Phoenix
Music Hall of Williamsburg
Thursday, June 18
For some, this Phoenix show is probably over before it even really starts, as the five guys in the band emerge from the Music Hall of Williamsburg’s blue-lit backstage shortly after midnight and launch right into “Lisztomania,” their loose-limbed monster summer jam turned YouTubed token of Williamsburg self-regard. It’s clean and soaring and a bit businesslike, really, and now the song’s ended already, and we’re relieved of our own personal fear that some pack of kids were going to clear space in the middle of the floor and start doing coordinated Brat Pack dances.
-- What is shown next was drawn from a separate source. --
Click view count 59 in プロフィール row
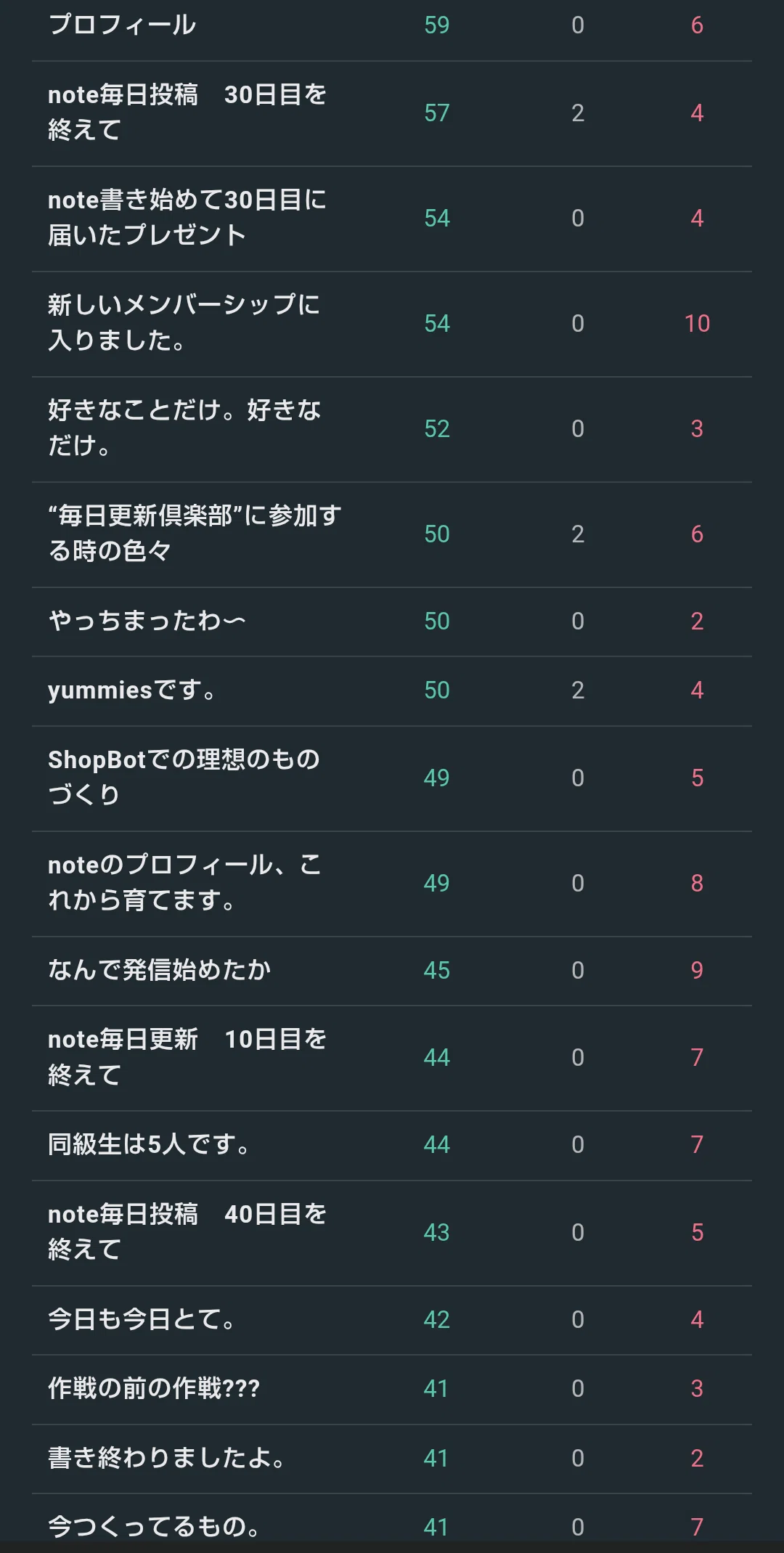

Not so — although a pleasant-seeming girl will later twice gain the stage to dance sensibly in front of first the drummer and then Thomas Mars, the front man, before being dragged off by an increasingly exasperated bouncer. But she seemed sweet, basically.
People clearly really want to be part of the Phoenix experience. They are that band that, even in New York, get showered in cheers between songs, and are otherwise extended a kind of rapt, full-on attention that excludes the usual cellphone checking/mass flirting/heavy drinking crowd behavior that is the hallmark of your average show at the MHOW. There’s a bubble of exhilarating calm coming off the stage as Phoenix run through a bunch of back catalogue, Mars bellowing nonsense bon mots like “Right hand in a trench coat!” with the utmost sincerity, the crowd buying every nonlinear word of it.
And though there is the inevitable triumphant “1901” encore, which finishes with Mars somewhere deep in the crowd, ringed by kids and cameras, the band dragging out that last “Falling, falling, falling, falling” bit for a good five minutes, it’s an earlier moment that sticks with you. As on Phoenix’s sparkling new record, Wolfgang Amadeus Phoenix, “Love Like a Sunset” comes right in the middle of the set, breaking up a cavalcade of streamlined pop with what starts as a kind of noodling thicket of random noise — noise that gradually takes form without much of the delicacy it has on the record, but with a new, substantial physical force. There is, eventually, a growing, chirping crescendo, the band picking up speed and volume and ultimately diving headlong into an enormous bass rumble, and then silence, and then the song’s second half, which is slightly vocoded and doubled and massive and really just fucking wonderful, sweet and loud and epic all at the same time. Even Mars looks a little bit stunned when they finish it.